Setembro

O mês do regresso ao trabalho, para grande parte dos trabalhadores. Do regresso às aulas dos nossos estudantes. Das colheitas de vários tipos de frutos, com especial destaque para as vindimas.

Setembro é, também e excepcionalmente, o mês de campanha eleitoral (oficialmente começa a 19), durante a qual, os partidos, coligações e listas de independentes, procurarão convencer, através de métodos mais ou menos espalhafatosos, a votarem nas suas propostas.

O modo de eleição e sequente composição, continua a ser uma curiosidade ou mesmo uma contradição. Se, o governo do país, é fruto de uma maioria que o sustenta, ao contrário do que pensam muitos conservadores, mal habituados, como ficou demonstrado em 2015, porque é que, nos órgãos autárquicos, há-de ser diferente e, para grande parte dos eleitores, complicado?

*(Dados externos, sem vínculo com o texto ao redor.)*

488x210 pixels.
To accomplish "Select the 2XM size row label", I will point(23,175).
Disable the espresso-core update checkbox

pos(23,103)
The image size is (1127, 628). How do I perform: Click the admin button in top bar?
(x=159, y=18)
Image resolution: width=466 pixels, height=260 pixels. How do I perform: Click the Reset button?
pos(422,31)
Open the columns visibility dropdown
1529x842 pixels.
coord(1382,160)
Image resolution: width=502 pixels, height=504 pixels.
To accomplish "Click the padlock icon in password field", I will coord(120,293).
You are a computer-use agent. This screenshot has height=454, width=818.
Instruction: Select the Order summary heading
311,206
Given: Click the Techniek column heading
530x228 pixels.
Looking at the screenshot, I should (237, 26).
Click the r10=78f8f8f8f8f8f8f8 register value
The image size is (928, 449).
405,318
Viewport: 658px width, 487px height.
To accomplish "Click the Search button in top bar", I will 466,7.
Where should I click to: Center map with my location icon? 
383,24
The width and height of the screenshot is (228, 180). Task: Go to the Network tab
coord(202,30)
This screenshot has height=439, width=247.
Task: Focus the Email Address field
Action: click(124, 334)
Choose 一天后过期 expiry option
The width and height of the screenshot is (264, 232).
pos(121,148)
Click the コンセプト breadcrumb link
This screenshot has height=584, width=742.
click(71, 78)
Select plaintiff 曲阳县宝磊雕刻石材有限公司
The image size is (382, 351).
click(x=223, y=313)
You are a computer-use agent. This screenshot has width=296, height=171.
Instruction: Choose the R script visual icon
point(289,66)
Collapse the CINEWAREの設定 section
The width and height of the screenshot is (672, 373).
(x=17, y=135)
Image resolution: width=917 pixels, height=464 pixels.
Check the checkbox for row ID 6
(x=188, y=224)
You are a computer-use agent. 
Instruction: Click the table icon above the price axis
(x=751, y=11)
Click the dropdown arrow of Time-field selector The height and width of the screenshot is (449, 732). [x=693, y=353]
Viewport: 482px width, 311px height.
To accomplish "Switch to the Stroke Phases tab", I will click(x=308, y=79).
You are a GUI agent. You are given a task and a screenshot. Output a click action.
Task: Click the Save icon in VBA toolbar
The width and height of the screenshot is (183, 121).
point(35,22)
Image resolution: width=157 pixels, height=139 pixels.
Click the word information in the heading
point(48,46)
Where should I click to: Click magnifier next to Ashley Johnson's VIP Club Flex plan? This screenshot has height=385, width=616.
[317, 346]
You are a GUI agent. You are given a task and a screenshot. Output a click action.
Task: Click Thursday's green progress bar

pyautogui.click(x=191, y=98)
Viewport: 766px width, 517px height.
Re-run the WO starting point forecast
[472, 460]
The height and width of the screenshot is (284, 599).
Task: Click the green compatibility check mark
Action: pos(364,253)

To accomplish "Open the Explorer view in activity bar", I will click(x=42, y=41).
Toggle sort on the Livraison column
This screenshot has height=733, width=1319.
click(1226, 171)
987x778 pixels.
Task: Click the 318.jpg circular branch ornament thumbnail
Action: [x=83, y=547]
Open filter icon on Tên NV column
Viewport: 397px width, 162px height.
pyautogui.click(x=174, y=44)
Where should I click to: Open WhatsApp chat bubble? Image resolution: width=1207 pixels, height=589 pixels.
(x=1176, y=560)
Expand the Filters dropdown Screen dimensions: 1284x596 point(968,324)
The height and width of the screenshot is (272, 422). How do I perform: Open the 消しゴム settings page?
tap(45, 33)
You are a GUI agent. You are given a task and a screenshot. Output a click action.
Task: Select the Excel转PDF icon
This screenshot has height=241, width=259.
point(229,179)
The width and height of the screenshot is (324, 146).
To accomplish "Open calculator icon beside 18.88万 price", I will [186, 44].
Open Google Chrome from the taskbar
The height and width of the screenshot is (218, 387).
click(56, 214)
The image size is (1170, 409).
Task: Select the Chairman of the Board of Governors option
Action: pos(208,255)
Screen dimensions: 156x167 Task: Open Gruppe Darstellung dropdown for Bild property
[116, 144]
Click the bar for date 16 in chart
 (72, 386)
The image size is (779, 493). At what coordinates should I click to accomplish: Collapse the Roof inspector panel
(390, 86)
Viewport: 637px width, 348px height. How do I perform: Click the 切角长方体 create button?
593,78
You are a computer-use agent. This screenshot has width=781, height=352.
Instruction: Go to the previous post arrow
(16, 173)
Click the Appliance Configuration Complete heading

O executivo municipal deveria ser formado pelo (s) partido (s) que formasse (m) uma maioria, deixando de ser eleitos directamente, tal como acontece na AR. Deveria sujeitar-se à fiscalização da Assembleia Municipal (AM) que, por sua vez, seria constituída por um número razoável de deputados (*), adequado à dimensão do concelho. O mesmo se aplicando às Assembleias de Freguesia (AF).

A estes órgãos, deveria ser dada a dignidade que lhes é devida e deixarem de ser meros ecos dos executivos, como se tem verificado, particularmente, em Guimarães. Activar todas as comissões especializadas e acabar com a presença dos presidentes de junta, cuja ligação deveria ser feita com o executivo municipal.

Na verdade, ao longo dos três mandatos, em que participei na AM foram pontuais e inócuas (por serem já do conhecimento do executivo) as intervenções dos presidentes de junta.

(*) Nunca compreendi a insistência que, na lei das autarquias, a definição dos eleitos para a AM ou AF, seja de “Membros” e não deputados. Na devida proporção, não deixam de fazer parte, de um órgão legislativo. Síndrome de elitismo!?

Joaquim Teixeira é deputado pelo Bloco de Esquerda na Assembleia Municipal de Guimarães. É sócio-fundador e atual tesoureiro da associação NCulturas.
Por decisão pessoal, o autor do texto não escreve segundo o novo Acordo Ortográfico.